Jeremy Epstien, a senior computer scientist for SRI, recently published an article on Slate.com discussing the abysmal security features of a touch screen voting device used by "dozens of local governments" in Virginia. While these machines have now been decommissioned, the article represents one instance of what is most likely a very widespread problem - It's probably a lot easier to hack into many of the machines we use day to day than we think, or believe, it is. In this case, a report by the Virginia Information Technologies Agency ("VITA") revealed:
- "The encryption key for the wireless connection is “abcde,” and that key is unchangeable.
- The system hasn’t been patched since 2004.
- The administrator password seems to be hardwired to “admin.” Because the system has a weak set of controls, it would be easy for someone to guess and then enter in the password.
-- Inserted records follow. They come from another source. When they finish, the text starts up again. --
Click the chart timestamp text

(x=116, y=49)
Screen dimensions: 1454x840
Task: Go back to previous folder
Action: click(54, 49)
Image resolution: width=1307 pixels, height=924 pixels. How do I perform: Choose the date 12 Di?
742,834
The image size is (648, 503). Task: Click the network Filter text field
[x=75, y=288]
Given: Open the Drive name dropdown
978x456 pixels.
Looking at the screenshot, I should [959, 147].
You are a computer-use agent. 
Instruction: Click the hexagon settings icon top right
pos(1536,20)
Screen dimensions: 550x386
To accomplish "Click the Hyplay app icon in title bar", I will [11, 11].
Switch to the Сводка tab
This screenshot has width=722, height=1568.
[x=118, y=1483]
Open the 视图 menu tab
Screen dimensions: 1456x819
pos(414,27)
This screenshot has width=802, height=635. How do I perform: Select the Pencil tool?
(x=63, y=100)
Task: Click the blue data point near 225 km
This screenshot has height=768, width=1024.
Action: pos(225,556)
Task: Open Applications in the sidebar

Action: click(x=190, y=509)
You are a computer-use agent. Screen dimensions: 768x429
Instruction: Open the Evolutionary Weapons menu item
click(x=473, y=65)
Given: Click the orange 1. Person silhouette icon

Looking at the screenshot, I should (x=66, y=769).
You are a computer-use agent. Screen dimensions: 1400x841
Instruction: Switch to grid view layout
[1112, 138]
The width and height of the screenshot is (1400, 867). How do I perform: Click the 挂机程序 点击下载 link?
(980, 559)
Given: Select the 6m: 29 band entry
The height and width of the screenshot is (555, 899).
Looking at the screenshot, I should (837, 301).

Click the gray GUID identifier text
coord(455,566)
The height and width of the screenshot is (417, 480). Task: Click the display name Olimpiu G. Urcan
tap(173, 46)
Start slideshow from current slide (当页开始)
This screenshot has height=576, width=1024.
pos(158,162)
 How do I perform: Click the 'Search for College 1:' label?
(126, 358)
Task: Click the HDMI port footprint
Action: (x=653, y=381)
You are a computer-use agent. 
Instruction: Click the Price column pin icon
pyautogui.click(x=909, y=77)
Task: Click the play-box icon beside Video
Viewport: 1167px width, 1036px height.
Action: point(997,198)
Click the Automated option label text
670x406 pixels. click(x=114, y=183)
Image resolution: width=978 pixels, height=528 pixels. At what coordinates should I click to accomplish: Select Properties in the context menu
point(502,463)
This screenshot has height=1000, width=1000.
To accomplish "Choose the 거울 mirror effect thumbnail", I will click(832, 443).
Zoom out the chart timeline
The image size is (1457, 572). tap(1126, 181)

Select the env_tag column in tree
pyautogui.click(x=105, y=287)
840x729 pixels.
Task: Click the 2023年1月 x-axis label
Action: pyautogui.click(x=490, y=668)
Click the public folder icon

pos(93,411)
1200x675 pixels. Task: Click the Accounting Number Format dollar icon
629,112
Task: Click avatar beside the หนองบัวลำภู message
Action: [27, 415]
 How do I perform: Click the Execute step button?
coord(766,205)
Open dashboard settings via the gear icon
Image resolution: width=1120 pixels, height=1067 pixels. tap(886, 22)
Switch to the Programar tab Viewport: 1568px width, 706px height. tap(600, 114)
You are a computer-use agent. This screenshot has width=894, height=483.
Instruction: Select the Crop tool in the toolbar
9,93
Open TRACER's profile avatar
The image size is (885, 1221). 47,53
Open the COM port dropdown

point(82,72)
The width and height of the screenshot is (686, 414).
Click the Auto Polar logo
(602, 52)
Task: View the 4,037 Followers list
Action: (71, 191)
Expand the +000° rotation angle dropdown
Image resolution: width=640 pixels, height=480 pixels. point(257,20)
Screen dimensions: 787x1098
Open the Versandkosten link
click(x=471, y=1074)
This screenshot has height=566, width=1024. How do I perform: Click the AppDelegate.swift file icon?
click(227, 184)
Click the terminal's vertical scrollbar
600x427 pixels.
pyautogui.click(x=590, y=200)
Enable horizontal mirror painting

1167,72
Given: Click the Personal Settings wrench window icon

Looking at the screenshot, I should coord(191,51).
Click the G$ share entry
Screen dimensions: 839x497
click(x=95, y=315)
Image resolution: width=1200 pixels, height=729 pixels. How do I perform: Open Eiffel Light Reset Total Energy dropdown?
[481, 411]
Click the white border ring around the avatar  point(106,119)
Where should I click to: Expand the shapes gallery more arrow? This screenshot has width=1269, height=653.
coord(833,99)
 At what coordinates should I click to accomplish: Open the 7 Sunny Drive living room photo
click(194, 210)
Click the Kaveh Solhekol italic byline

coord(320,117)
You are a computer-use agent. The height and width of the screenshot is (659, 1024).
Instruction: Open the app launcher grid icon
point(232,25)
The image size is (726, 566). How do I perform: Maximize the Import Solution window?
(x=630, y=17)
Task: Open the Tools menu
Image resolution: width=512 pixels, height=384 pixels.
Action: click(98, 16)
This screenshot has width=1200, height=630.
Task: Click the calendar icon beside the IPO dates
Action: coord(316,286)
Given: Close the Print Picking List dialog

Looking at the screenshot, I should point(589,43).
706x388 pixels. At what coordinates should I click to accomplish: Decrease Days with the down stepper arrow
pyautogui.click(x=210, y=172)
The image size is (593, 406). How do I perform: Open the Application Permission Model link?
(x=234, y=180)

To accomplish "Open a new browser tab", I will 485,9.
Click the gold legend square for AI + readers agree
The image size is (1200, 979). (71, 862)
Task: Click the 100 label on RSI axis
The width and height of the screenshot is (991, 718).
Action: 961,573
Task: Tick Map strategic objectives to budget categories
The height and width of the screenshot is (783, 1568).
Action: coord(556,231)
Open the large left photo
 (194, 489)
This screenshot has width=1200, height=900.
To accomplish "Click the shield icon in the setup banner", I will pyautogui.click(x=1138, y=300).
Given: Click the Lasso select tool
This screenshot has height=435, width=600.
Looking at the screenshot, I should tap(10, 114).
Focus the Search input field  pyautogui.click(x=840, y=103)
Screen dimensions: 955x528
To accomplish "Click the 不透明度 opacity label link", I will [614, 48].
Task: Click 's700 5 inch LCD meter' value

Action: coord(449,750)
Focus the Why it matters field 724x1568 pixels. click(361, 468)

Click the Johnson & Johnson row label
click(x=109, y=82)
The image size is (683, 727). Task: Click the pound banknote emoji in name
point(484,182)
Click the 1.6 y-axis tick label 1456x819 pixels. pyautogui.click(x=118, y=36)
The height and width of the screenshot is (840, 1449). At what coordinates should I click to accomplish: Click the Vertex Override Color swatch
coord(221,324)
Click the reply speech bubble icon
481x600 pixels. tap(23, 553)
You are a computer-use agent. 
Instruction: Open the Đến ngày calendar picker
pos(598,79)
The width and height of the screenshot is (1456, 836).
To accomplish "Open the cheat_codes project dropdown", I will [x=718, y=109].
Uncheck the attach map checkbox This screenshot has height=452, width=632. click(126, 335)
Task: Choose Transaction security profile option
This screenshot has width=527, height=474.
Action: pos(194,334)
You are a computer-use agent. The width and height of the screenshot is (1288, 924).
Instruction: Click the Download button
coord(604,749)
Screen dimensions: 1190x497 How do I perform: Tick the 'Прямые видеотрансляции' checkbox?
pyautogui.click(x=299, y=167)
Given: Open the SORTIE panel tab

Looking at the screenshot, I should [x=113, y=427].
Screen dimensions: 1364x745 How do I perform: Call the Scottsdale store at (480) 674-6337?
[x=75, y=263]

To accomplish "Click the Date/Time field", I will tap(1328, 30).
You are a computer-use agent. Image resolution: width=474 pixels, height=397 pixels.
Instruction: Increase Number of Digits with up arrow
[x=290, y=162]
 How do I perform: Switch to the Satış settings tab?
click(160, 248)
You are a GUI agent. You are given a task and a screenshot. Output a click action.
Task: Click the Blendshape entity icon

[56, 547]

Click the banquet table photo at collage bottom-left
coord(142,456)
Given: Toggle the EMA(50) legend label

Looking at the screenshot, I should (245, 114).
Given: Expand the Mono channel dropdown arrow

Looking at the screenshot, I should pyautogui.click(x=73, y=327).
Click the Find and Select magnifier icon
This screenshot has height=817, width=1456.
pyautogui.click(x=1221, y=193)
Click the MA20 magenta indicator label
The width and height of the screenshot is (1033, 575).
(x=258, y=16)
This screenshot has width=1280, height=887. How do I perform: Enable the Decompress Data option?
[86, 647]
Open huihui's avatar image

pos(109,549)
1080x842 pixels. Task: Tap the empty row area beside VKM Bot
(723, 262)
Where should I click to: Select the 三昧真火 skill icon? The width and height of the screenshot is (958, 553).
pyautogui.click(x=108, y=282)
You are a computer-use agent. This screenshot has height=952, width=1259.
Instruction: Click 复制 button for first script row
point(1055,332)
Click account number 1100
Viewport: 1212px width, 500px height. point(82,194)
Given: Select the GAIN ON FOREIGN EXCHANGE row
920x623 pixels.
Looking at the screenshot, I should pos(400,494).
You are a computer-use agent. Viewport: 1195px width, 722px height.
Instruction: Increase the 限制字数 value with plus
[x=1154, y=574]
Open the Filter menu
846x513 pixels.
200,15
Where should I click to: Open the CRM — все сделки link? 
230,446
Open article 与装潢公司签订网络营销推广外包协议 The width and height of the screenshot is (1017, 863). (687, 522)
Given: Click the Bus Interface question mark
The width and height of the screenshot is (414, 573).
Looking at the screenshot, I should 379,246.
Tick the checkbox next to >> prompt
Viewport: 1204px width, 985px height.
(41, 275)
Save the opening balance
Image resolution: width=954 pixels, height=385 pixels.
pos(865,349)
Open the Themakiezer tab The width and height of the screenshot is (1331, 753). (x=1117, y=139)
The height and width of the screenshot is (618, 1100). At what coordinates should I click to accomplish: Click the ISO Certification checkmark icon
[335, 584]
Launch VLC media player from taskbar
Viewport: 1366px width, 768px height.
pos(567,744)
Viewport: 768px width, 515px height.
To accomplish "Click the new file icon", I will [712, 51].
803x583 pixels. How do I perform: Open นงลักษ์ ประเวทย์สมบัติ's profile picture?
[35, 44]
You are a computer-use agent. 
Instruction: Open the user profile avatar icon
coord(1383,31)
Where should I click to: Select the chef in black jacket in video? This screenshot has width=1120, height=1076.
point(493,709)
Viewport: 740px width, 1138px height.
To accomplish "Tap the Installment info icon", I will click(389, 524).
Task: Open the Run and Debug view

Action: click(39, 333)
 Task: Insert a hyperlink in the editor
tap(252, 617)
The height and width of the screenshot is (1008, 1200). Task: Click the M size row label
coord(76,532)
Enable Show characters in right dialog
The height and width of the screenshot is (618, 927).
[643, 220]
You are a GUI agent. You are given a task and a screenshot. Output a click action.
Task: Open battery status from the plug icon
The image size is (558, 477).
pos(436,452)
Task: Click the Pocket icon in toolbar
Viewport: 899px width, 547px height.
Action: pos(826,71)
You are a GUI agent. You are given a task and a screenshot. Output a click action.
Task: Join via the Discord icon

- The database is a very obsolete version of Microsoft Access and uses a very weak encryption key (“shoup”). There are no controls on changing the database. That means that someone could copy the voting database to a separate machine (which is easy to do given the weaknesses described above), edit the votes, and put it back. There are no controls to detect that the tampering occurred.
- The USB ports and other physical connections are only marginally physically protected from tampering. Furthermore, there are no protections once you plug something into one of these ports. What this means is that someone with even a few minutes unsupervised with one of the machines could doubtless replace the software, modify results, etc. This is by far the hardest of the attacks that VITA identified, so it’s almost irrelevant, given how severe the other problems are."
Again, this particular machine has now been decommissioned, but it's very hard to believe these types of issues don't exist elsewhere, making hacking critical functions (voting in this case), something that doesn't take a high degree of skill, or even planning. What would one need to do to hack the system described here? From the article:
- "Take your laptop to a polling place and sit outside in the parking lot.
- Use a free sniffer to capture the traffic, and use that to figure out the wireless connection password, which was “abcde.”
- Connect to the voting machine over Wi-Fi.
- If asked for a password, the administrator password is “admin.”
- Download the Microsoft Access database using Windows Explorer.
- Use a free tool to extract the hardwired key (“shoup”).
- Use Microsoft Access to add, delete, or change any of the votes in the database.
- Upload the modified copy of the Microsoft Access database back to the voting machine.
- Wait for the election results to be published."
It is important to consider protecting our systems and the technologies we use every day an take for granted at their most basic levels. It can seem like a daunting task to protect against some of the more sophisticated attacks that have recently made the news, but first we should look to our basic systems, and make sure none of our passwords are still "Admin".